[[ Dataset excerpts open ]]
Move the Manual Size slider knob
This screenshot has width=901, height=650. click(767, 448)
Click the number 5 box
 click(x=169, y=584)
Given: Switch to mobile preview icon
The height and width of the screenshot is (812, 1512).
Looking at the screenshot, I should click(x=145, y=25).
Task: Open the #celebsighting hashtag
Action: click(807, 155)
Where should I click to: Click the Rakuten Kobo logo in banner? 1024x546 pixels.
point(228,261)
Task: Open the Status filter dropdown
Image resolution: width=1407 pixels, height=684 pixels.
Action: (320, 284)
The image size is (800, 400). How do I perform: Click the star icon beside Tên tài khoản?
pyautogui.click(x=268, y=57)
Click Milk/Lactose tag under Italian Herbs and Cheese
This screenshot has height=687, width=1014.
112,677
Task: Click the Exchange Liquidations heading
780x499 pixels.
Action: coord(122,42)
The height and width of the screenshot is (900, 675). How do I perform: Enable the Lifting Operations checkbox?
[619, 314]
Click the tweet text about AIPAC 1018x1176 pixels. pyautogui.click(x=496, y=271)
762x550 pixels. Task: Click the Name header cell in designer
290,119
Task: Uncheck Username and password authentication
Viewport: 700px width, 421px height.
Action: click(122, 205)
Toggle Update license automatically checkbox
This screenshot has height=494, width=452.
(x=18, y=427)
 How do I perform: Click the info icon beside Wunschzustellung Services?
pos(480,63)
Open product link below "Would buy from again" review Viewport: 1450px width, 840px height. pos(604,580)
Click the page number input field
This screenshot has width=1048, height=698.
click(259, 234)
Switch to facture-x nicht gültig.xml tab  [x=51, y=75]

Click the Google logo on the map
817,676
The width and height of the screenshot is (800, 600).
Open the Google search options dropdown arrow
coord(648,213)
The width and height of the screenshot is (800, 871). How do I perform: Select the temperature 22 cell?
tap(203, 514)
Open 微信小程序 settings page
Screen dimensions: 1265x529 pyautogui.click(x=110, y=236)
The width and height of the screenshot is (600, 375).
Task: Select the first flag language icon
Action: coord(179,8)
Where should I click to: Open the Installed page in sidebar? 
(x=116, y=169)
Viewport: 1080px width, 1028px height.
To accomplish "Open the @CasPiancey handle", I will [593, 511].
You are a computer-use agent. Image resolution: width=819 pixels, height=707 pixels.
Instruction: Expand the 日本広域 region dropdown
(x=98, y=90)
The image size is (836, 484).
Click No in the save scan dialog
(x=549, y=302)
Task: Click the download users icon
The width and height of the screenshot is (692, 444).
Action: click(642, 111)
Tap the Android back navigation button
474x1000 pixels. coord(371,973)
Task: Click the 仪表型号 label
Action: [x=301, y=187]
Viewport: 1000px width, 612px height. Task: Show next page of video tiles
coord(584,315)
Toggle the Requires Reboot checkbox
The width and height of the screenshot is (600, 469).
[[ Dataset excerpts closed ]]
Take the stretch of lines above from the one containing "The height and width of the screenshot is (812, 1512)." through the one containing "Toggle Update license automatically checkbox" and repeat it exactly, adding no other line.

-- The completed task --
The height and width of the screenshot is (812, 1512).
Looking at the screenshot, I should click(x=145, y=25).
Task: Open the #celebsighting hashtag
Action: click(807, 155)
Where should I click to: Click the Rakuten Kobo logo in banner? 1024x546 pixels.
point(228,261)
Task: Open the Status filter dropdown
Image resolution: width=1407 pixels, height=684 pixels.
Action: (320, 284)
The image size is (800, 400). How do I perform: Click the star icon beside Tên tài khoản?
pyautogui.click(x=268, y=57)
Click Milk/Lactose tag under Italian Herbs and Cheese
This screenshot has height=687, width=1014.
112,677
Task: Click the Exchange Liquidations heading
780x499 pixels.
Action: coord(122,42)
The height and width of the screenshot is (900, 675). How do I perform: Enable the Lifting Operations checkbox?
[619, 314]
Click the tweet text about AIPAC 1018x1176 pixels. pyautogui.click(x=496, y=271)
762x550 pixels. Task: Click the Name header cell in designer
290,119
Task: Uncheck Username and password authentication
Viewport: 700px width, 421px height.
Action: click(122, 205)
Toggle Update license automatically checkbox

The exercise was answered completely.